Activities -
1) Rewrite the passage on the British blockade of Orient from "The whole village" to "of Mr. Mulford.", replacing "torpedo boat" with "gunboat".
2) Extend the account of Jemima Terry Latham and the British blockade of Orient, continuing from its final sentence.

Extract provided -
• • • • •

The whole village went to the flats and got a supply of the fish. This
was considered a remarkable providence."
"In the
following year, our government sent a torpedo boat to destroy the three
English ships. When in the Sound the boat encountered a fierce gale and
was driven ashore abreast of Greenport, near the residence of Mr. Mulford.
When the English learned of this fate of the torpedo boat they sailed up
there and fired at it, shattering it to pieces. The Mulfords were at church
and the British went ashore and plundered the building. Returning to their
ships they fired at the house. Many of the bullet marks could be seen for
years afterward."
There
were other anecdotes in the history of Orient which refer to the British
blockade. However, it is interesting to note, even as related by this nonogenarian,
remembered from when she was a small girl, that the raids of the British
were infrequent and the supplies they gathered usually paid for.
Jemima
Terry Latham, at the time of this interview with the member of the Brooklyn
Eagle's staff, was one of the oldest residents on Eastern Long Island having
been born in the Village of Orient on April 5, 1803. Later she lived in
Southold, Brooklyn and New York where she married Capt. Jonathan Latham,
owner and proprietor of the now historic Orient Point Hotel, becoming his
third wife on the 17th of May, 1840.
Her father,
Jesse Terry, had been drafted as a soldier in the War of 1812 but had secured
a substitute to serve for him. The war had destroyed his business and he
had bought a farm at Orient Point where he and his wife had moved in March,
1813. Shortly after that the three English ships had anchored in Gardiner's
Bay and two in the Race.
Capt.

• • • • •

Records provided -

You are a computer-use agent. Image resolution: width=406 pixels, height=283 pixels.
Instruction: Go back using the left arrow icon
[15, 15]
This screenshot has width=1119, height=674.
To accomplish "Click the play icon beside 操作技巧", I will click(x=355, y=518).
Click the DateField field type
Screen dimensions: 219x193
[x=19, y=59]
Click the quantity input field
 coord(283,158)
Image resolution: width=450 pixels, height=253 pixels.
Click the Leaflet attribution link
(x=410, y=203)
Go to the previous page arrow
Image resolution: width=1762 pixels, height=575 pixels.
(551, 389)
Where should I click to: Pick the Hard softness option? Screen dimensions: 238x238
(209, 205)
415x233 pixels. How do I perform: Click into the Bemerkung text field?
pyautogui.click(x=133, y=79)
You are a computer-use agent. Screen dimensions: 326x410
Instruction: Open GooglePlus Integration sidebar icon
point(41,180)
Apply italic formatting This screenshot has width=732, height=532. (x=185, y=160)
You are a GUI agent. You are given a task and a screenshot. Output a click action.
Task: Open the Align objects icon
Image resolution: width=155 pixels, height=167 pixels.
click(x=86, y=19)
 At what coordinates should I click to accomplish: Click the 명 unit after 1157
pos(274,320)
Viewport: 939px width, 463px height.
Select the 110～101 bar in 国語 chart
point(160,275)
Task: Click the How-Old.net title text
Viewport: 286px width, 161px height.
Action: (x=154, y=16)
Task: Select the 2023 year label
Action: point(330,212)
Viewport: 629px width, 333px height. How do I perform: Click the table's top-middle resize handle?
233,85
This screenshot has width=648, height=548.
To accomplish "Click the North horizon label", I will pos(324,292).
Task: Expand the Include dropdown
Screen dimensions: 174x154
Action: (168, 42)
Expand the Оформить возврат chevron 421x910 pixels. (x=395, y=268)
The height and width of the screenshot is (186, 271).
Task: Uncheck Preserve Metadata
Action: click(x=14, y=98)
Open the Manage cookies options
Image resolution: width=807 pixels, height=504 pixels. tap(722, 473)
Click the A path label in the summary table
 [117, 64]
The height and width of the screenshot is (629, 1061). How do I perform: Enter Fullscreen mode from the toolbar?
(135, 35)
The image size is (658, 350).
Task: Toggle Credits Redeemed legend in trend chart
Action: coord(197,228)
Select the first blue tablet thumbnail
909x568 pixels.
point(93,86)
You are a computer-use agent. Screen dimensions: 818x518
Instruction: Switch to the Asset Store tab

• • • • •

Expected responses -
1)
The whole village went to the flats and got a supply of the fish. This
was considered a remarkable providence."
"In the
following year, our government sent a gunboat to destroy the three
English ships. When in the Sound the boat encountered a fierce gale and
was driven ashore abreast of Greenport, near the residence of Mr. Mulford.

2)
Jesse Terry, who died Feb. 3, 1831, and his brother Capt. Jonathan, who
died July 22, 1820 at age of 50, and operated the packet sloop, "Hero"
and sailed back and forth to New York with passengers and freight. A quote
from Griffin's Journal about them states: "These Messrs. Terry were patterns
of industry, prudence, and of business habits; moral rectitude marked all
of their dealings." (They were the sons of Jonathan Terry, Junior son of
Jonathan Terry, who was the son of Thomas Terry, second, who was the son
of Thomas Terry first.)
The story
of the Mulford House is also confirmed in Griffin's Journal: "In 1814,
a large torpedo boat, which had been fitted out at New York to annoy the
British ships then lying off Fisher's Island, on her way to the rendezvous
designated, while off against Southold ,in the Sound, a severe gale of
northerly wind drove the boat on shore a little east of Ashamomac Beach.
After lying there a day or two, a British ship and brig came and anchored
near where she lay. As they were arranging a number of barges for landing
men to destroy the torpedo, they kept up an almost constant firing of cannon.
The balls flew around said boat, over the farm of Mr. Mulford, and through
his house and out-houses, commencing with din and noise, which alarmed
the people for miles in every direction. Noah Terry* was on his way to
Southold, by the road which passed within a few rods of where this target
of a boat lay, at which they were firing. When opposite the torpedo, Noah
dismounted, left his horse, got on the torpedo boat, took off his hat,
swung it, and gave cheers, remounted his horse, and, amidst the roar of
cannon and whistling of balls, some of which plowed deep furrows near the
highway, he galloped on his way to town."
*Probably uncle of Captain
Jesse Terry and Captain Jonathan Terry. Noah Terry was born Sept. 1744
and died in Oct. 1815, the son of Jonathan Terry and Lydia Tuthill.